WASHINGTON — Borrowing by U.S. consumers grew at a faster-than-expected pace in July as auto and other personal loans surged, offsetting a drop in credit card debt, Federal Reserve System figures showed Tuesday.
Borrowing rose by $5.3 billion for the month to $1.27 trillion, after rising a revised $8.8 billion during June. Previously, the Fed said June borrowing increased $6.7 billion. Analysts had expected an increase of $3 billion for July.
Economists watch the Fed's consumer credit statistics because it helps them gauge changes in consumer spending, which accounts for two-thirds of the overall economic activity.
Revolving loans, which include credit card borrowing, fell $2.1 billion in July, after rising $4.2 billion in June.

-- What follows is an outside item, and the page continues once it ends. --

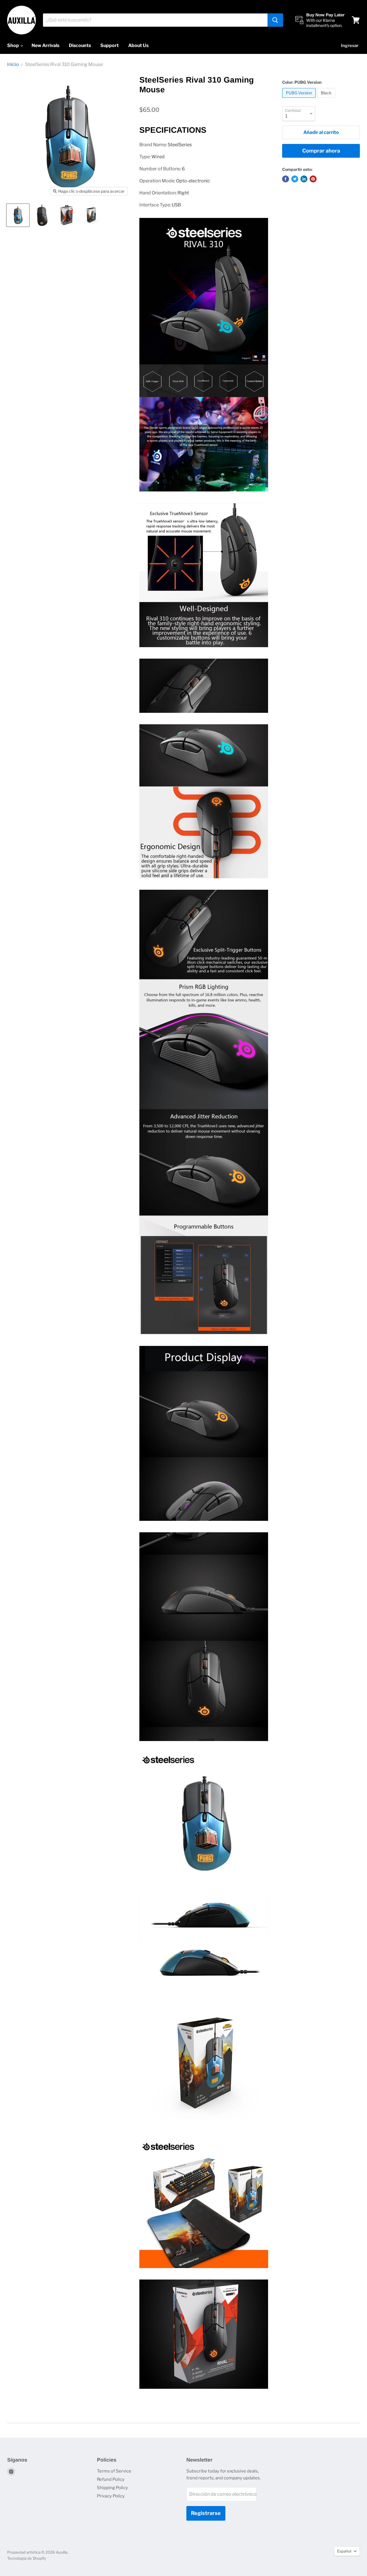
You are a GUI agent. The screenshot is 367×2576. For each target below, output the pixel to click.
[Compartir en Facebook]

Auto loans rose $3.5 billion, after increasing $2.9 billion. Other types of installment loans increased $4 billion, after rising $1.6 billion.
The pace of consumer credit was rising at a 5% annual rate during July, the Fed said. That's down from the 8.4% pace of borrowing in June.
Growth in consumer credit is slower than just a couple of years ago for a variety of reasons, analysts said. An abundance of jobs, rising incomes and low interest rates have allowed many consumers to pay cash for purchases and to refinance and consolidate existing debt.
Banks, thrifts, retail chains and other lenders have been less aggressive in extending credit to consumers after a surge in credit card delinquencies and bankruptcies.
The number of businesses and individuals filing for bankruptcy in U.S. federal courts hit a record level during the last 12 months, according to a report released last month from the Administrative Office of the U.S. Courts.
Since June 30, 1997, 1.43 million individuals and businesses filed for bankruptcy, compared with 1.32 million during the same period the year before, an increase of 8.5%, according to the court. Personal filings rose the most, jumping 9.2% to 1.38 million from 1.26 million. Business filings dropped 7% to about 50,000, from about 54,000.